> _Texte fourni_
+++
Sexe, crime et Oshima

 Sexe, crime et Oshima

Carlotta Films a eu l’excellente idée de sortir le 4 mars 2009, quatre films DVD plus ou moins inconnus en France issus du retour de la nouvelles vague japonaise et tournés entre 1966 et 1968. Le sexe et le crime sont traités sous un trait de caractère pour le moins audacieux, voir rebelle pour son époque.

Nejiko l’héroïne, l’unique femme de ce film réalisé en 1967, se définit comme « la fille qui a perdu un boulon ». Elle ballade sa généreuse carcasse sous sa robe fleurie à la mode beatnik et se joue de ses dessous qu’elle balance comme des pétales par-dessus bord. « A dix-huit ans, je suis moi aussi en fleur ! Et j’espère bien en découdre avec un homme ! » Idée fixe, fixation de son besoin, réduction des ses attributs fonctionnels à un simple organe.

Dans un Tokyo totalement désert, le titre du film inspiré de la tradition littéraire du « shinju » ou double suicide, ballade Nejiko à l’orée de la petite mort qui se refuse à elle à travers pléthore de personnages masculins asexués. Otoko, tout d’abord, qui signifie l’homme joué par Kei Sato que nous retrouverons dans « L’obsédé en plein jour ». Il se cherche la mort en direct pour lui-même. Déphasé, il ne comprend niet au chant de la sirène engageante. « 102 tour de poitrine, 93 tour de hanche. Fais la lessive depuis ses 14 ans. Agée de 18 ans. Malgré une pub pareille, tu ne veux pas comporter en homme ? » Sur une plage désertique, ils sont capturés par des yakuzas qui les emmènent dans leur antre.

Ils seront mis en présence d’une galerie de personnages monomaniaques tout comme eux arrimés à une seule idée fixe et à son registre propre qui ne leur permettra pas de communiquer de façon aisée. Un étudiant cherche des armes pour tuer et les gangsters se définissent tous par leur accessoire propre, untel le sabre, un autre le pistolet, le couteau, la télé. De cette parade du huit clos des paons décharnés se dégage une chorégraphie démantibulée où l’oiselle espère se nicher un micheton. « C’est quoi un fusil ? Une carabine ? Vous n’êtes pas des hommes. Même avec des fusils vous ne pourrez jamais tuer personne. Vous êtes incapable de me toucher, alors tuer quelqu’un. Laissez-moi rire. Bande d’escrocs ! ».
+++
> _Données enregistrées_
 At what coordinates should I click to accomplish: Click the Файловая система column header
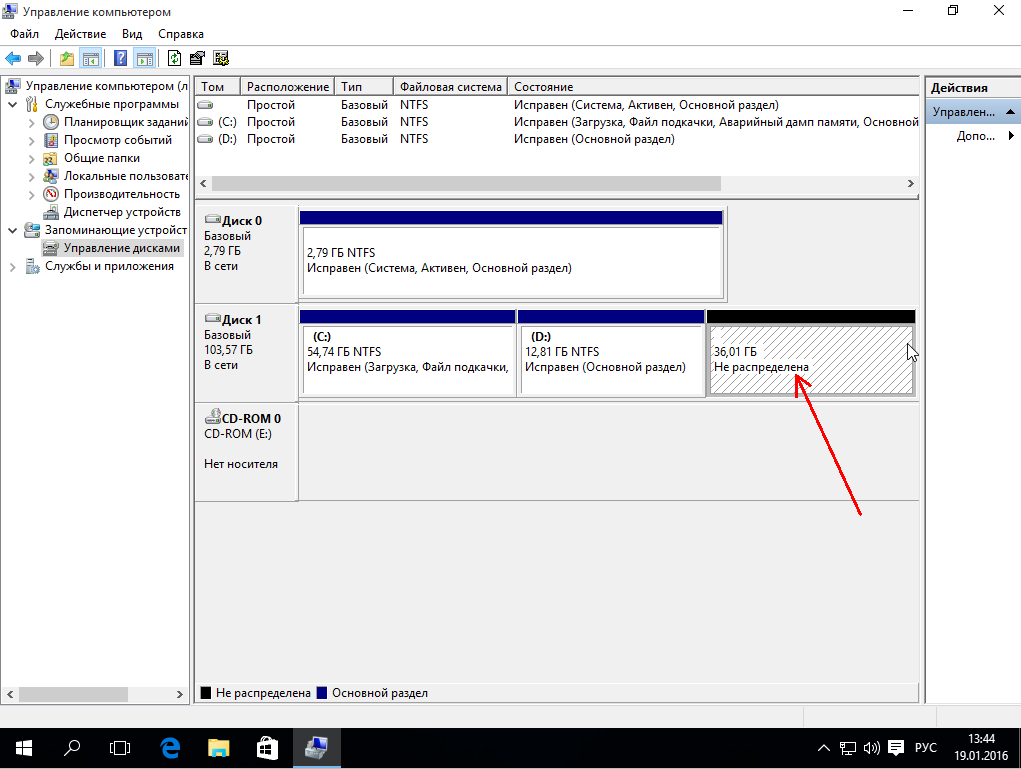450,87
+++
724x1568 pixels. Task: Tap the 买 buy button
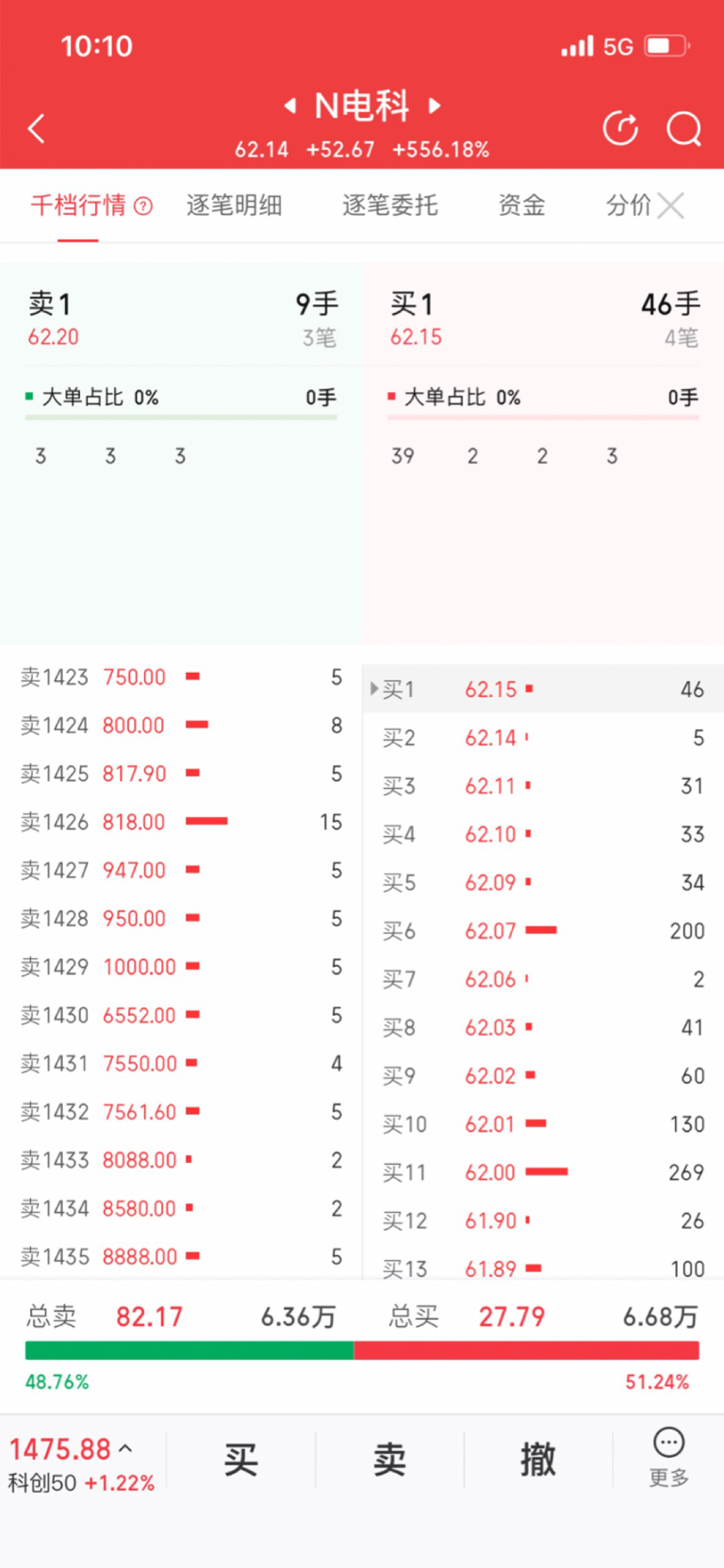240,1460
+++
> _Consigne écrite 1_
Transcrivez le passage du texte fourni qui commence par "Carlotta Films a" et va jusqu'à "un simple organe.".
> _Consigne écrite 2_
D'après le texte fourni, quel acteur joue le personnage d'Otoko ?

> _Corrigé 1_
Carlotta Films a eu l’excellente idée de sortir le 4 mars 2009, quatre films DVD plus ou moins inconnus en France issus du retour de la nouvelles vague japonaise et tournés entre 1966 et 1968. Le sexe et le crime sont traités sous un trait de caractère pour le moins audacieux, voir rebelle pour son époque.

Nejiko l’héroïne, l’unique femme de ce film réalisé en 1967, se définit comme « la fille qui a perdu un boulon ». Elle ballade sa généreuse carcasse sous sa robe fleurie à la mode beatnik et se joue de ses dessous qu’elle balance comme des pétales par-dessus bord. « A dix-huit ans, je suis moi aussi en fleur ! Et j’espère bien en découdre avec un homme ! » Idée fixe, fixation de son besoin, réduction des ses attributs fonctionnels à un simple organe.

> _Corrigé 2_
Kei Sato.